» **Exercise objective**
Would you reproduce exactly the lines below from the one holding "Gateway (127, 254)" through the one holding "Monitoring the Health", inclusive, and no others?

Records from a dataset:

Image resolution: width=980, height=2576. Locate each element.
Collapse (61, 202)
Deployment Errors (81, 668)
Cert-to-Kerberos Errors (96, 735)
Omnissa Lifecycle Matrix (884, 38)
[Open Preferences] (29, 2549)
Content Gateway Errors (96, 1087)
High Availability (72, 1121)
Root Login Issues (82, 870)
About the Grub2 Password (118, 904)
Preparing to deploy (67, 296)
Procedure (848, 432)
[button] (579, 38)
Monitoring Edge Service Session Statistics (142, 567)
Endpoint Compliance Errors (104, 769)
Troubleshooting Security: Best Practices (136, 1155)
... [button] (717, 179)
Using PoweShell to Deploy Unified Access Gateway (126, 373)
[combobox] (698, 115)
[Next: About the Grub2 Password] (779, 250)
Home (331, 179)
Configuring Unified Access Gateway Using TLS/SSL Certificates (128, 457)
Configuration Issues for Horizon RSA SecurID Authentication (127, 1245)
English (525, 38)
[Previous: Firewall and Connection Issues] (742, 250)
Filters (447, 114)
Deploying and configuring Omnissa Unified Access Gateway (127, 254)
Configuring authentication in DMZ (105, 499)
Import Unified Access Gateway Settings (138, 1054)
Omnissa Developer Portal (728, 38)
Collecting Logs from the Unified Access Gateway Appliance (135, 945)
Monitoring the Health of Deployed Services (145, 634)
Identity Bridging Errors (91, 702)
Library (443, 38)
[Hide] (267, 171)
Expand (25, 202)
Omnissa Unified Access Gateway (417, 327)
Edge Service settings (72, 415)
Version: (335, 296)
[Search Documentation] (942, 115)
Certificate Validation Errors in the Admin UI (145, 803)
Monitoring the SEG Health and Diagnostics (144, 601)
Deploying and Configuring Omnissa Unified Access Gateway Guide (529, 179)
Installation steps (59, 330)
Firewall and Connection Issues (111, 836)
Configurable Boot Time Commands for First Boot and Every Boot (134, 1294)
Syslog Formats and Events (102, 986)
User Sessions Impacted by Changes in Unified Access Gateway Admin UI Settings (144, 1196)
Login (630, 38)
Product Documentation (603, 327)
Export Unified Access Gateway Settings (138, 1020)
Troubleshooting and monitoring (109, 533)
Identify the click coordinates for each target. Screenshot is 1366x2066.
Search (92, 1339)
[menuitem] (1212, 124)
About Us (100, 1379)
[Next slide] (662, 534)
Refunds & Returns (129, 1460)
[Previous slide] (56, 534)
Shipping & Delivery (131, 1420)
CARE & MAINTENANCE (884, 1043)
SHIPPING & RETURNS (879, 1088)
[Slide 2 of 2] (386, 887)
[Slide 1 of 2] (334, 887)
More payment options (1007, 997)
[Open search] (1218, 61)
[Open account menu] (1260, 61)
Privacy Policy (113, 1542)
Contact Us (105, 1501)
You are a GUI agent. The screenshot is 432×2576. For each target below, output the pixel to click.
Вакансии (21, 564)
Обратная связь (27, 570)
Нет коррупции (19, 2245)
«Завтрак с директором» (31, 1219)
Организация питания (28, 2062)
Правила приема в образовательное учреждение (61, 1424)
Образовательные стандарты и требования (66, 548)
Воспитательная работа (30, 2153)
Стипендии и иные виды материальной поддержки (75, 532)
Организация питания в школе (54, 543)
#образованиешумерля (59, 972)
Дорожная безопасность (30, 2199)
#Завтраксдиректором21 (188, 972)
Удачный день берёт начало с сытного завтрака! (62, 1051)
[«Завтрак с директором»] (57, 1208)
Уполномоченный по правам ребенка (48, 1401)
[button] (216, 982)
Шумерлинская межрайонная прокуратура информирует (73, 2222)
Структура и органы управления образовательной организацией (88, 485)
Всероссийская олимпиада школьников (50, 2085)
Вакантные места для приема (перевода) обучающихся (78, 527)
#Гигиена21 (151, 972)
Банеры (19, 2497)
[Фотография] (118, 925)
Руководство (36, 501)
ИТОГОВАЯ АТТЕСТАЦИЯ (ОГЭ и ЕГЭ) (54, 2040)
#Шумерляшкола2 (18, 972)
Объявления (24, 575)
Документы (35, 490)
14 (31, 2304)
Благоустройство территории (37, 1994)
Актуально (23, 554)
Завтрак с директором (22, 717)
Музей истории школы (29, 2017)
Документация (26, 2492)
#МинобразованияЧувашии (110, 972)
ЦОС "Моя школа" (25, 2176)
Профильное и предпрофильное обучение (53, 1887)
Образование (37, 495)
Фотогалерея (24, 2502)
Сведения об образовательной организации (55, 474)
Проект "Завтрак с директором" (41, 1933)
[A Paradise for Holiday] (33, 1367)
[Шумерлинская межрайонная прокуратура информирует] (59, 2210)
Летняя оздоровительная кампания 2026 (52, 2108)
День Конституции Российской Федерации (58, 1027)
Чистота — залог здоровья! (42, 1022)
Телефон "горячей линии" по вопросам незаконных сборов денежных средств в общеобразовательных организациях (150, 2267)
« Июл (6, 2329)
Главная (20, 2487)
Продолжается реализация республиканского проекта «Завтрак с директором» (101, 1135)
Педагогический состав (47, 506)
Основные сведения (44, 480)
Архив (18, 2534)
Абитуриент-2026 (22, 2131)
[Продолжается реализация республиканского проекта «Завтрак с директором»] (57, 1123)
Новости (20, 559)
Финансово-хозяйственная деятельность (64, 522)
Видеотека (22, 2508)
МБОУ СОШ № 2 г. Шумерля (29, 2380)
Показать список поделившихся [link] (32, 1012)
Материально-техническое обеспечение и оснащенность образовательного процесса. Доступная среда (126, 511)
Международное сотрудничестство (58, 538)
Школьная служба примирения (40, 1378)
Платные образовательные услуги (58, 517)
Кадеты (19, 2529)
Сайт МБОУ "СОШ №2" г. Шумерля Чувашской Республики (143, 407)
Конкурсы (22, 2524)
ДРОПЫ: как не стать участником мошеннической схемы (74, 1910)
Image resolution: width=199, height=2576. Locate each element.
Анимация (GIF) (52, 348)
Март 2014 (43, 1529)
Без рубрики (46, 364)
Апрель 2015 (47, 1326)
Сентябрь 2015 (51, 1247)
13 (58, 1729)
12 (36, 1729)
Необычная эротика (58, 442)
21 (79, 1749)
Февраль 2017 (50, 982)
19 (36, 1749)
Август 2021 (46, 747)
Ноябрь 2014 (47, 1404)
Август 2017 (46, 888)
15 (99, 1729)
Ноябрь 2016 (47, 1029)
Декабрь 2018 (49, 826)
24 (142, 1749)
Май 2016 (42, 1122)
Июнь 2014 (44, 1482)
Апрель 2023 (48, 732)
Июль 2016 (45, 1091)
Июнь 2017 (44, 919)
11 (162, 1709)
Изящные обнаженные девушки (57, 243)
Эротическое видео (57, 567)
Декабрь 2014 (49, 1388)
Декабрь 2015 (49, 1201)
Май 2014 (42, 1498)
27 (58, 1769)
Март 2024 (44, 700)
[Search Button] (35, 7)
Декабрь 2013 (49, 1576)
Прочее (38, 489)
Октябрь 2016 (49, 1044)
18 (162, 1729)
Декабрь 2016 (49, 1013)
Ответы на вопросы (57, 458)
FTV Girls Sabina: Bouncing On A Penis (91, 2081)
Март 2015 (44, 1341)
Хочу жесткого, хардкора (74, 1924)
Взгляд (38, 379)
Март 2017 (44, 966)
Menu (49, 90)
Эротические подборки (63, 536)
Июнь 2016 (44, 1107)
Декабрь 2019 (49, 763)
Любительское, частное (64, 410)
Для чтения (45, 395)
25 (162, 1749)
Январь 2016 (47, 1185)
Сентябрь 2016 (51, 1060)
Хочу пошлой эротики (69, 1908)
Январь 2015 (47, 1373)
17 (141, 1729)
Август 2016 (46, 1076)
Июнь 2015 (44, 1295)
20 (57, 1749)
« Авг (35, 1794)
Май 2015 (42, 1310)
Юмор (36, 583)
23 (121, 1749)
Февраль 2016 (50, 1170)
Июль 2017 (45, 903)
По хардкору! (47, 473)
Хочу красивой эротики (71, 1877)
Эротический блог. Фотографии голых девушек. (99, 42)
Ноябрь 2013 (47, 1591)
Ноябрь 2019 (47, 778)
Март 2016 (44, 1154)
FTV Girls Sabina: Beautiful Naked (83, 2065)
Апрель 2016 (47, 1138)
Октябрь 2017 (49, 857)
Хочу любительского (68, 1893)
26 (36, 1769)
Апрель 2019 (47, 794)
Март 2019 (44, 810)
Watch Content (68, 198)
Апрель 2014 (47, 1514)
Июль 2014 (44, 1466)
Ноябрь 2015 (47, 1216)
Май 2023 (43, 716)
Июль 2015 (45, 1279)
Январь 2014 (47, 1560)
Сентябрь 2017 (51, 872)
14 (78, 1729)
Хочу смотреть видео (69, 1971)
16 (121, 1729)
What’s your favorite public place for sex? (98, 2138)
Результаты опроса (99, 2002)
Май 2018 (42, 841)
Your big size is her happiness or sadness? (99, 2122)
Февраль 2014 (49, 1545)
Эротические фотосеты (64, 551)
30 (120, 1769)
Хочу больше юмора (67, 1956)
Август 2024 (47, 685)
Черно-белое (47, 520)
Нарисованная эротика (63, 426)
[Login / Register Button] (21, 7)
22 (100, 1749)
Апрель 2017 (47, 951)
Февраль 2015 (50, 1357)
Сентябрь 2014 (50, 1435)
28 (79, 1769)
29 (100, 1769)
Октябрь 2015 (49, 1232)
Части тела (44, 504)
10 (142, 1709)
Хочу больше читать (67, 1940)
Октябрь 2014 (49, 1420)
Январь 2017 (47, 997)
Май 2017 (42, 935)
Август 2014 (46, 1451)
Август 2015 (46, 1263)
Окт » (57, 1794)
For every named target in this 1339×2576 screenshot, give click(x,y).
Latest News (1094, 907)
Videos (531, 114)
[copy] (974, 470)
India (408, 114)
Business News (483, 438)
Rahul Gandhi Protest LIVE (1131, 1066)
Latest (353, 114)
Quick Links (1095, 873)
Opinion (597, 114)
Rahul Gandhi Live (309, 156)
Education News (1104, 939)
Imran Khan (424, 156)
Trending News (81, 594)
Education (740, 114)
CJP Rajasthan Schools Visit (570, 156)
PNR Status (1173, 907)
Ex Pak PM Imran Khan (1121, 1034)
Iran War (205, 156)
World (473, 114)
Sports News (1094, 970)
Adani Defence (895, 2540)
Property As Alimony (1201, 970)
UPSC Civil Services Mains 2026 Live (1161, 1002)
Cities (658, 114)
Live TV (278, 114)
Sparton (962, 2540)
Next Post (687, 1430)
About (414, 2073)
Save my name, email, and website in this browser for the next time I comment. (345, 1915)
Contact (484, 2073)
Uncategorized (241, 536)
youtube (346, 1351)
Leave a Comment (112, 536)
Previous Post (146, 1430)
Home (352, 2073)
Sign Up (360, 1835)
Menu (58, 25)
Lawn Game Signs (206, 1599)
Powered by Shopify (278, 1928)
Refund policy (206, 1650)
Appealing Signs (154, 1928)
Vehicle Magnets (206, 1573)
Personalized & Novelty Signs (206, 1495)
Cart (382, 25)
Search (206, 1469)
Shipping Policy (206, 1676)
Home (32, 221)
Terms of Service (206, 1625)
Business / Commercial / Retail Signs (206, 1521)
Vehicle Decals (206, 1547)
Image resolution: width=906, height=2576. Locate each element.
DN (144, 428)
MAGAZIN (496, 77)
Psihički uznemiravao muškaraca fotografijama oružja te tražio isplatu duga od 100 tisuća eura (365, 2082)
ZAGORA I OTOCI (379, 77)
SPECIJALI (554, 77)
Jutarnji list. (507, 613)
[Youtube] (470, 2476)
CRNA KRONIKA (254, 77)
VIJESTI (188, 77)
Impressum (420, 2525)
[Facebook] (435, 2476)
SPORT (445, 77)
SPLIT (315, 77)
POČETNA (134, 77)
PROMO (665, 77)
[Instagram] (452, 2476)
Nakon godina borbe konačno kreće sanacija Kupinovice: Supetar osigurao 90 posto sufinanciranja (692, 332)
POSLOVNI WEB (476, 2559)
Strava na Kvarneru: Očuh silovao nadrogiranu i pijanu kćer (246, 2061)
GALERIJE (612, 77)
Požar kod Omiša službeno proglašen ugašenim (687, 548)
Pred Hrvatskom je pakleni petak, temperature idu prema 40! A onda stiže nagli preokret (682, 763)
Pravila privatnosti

» **Response**
Deploying and configuring Omnissa Unified Access Gateway (127, 254)
Configuring authentication in DMZ (105, 499)
Import Unified Access Gateway Settings (138, 1054)
Omnissa Developer Portal (728, 38)
Collecting Logs from the Unified Access Gateway Appliance (135, 945)
Monitoring the Health of Deployed Services (145, 634)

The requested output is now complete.